Last week multiple farmer organisations, predominantly owing affiliation to several opposition parties and ultra-left fronts organised a protest march in Delhi. They were concerned with the rural distress. They accused the Government of ignoring rural India and the agricultural sector.
What is the fact?
The Narendra Modi Government assumed office on May 26, 2014. Stress in the agricultural sector was not born thereafter. It was the inadequacy of the resources pumped into the agricultural sector by the Congress that had led to both an agrarian distress and an inadequate quality of life in the rural areas. The NDA Government planned a multi-pronged strategy to improve the quality of life in Indian villages, to enlarge quantum of investment and to make the Indian farmer self-sufficient and farming remunerative rather than be only dependent on State agencies.
The roads in the rural areas on which depends on the access of farmers who bring their produce to market but also connect rural population to the cities. Before Prime Minister Modi assumed office, 3.8 lakh km. of regular roads existed in the first 67 years after India’s independence. As of November 2018, this figure has already touched 5.7 lakh km of roads. In the past four and a half years, close to 1.9 lakh km of roads have been built in India’s rural areas. The investment in rural roads has increased threefold. Very soon we will be close to the destination of connecting every village with a pucca road.
There are 17.47 crore rural households in India. As of 2013-14, only about 70% had been electrified in the first 67 years of India’s independence. Today as of November 2018, 16.53 Crore households (95%) have already been electrified, and over the next few weeks rural electrification programme would be completed.
As far as rural housing is concerned, during the UPA’s final year, about 10 lakh houses were built in a year for the poor in the rural areas. This figure has increased four and a half times and now about 45 lakh houses are being constructed. The Awas Yojana in rural areas has been an unprecedented success. By 2022 every rural Indian will live in a regular house.
As of October 2, 2014, 38.7% of the rural households had a sanitation coverage. This was when the PM announced the Swachcha Bharat Yojana. As of November 2018, rural sanitation has moved to 96.72%.

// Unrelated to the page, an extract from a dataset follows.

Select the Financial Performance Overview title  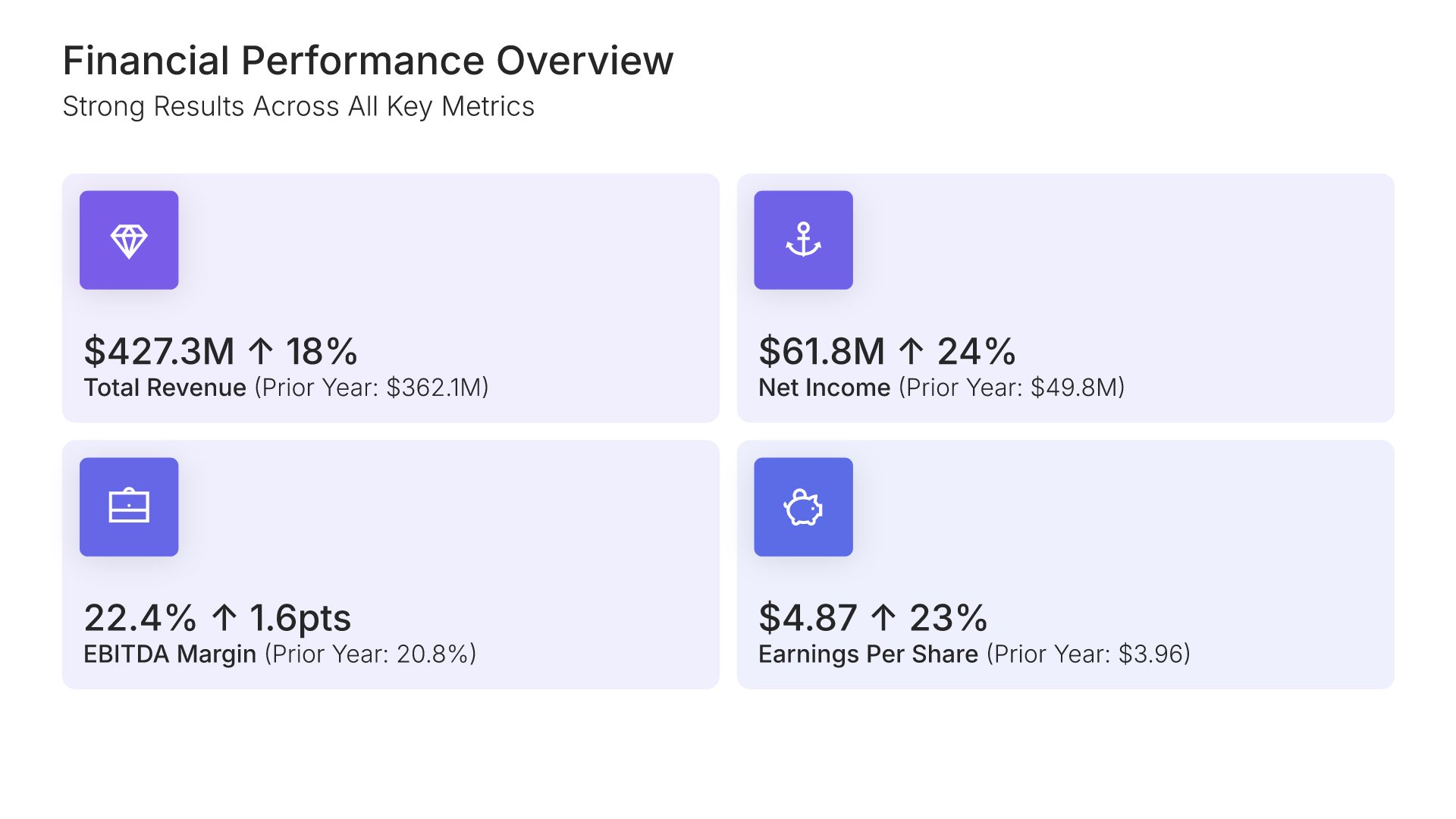368,61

As of November 21, 2018, 33.3 Crore Jan Dhan Accounts have been opened, virtually linking every person to the banking system in India.
In 2017, the Ujjwala Yojana to provide cooking gas connection to poor households was launched. In just over one and a half years, 5.8 crore households have already been provided with cooking gas connections. This figure is likely to touch 8 crore by March 31, 2019.
Thirteen crore households have been given the benefit of Mudra Loans. 54% of the recipients are women.
For Healthcare of India’s poor, more particularly, rural poor who had for 67 years after Independence inadequate medical facilities available, the 10 crore of the poorest households in India (40% of India’s population) would get the benefit of Ayushman Bharat where the treatment of family in hospital for specified diseases upto Rs. 5 lakh per year would be at the cost of the Government scheme. For the last two months since the scheme has been in operation, about 3.8 lakh number of people have got the advantage of this.
To increase the productivity of the farmers and to enhance their income, the Government has already increased its expenditure on animal husbandry, dairy and fisheries. There has been increased investment in agricultural research and education. Investment in irrigation has substantially increased. To help the poorest, under the Rural Job Employment Scheme this year close to Rs. 60,000 crore, if not more, would be spent on MGNREGA. This is almost twice the amount spent by the UPA Government. For the poorest including rural poor, Rs. 1.6 lakh crore has been set aside for food subsidy. The MSP has already been increased on several specified products to ensure cost plus 50%. The amount sanctioned for interest subvention has been doubled. Last year (2017-18) a phenomenal amount of Rs. 3,96,831 crore was spent on the poor and rural areas. This year the expenditure is likely to be around Rs.4,38,741 crore. UPA had spent Rs. 2,41,602 crore in its last year.
Removing the agrarian distress and improving the quality of life in rural areas cannot be done by slogans alone. From 1971 onwards, the Congress policy was slogans and not resources. The NDA has pumped in resources into the rural areas. These resources have improved our infrastructure, are improving the quality of life of people living therein, have increased agricultural productivity and are intended to give a remunerative price to the farmers. The past four and half years is just the beginning. If this level of investment with its annual increase is continued in the rural areas for at least the next two decades, we will be close to providing a quality of life and infrastructure in rural areas which is more urban like.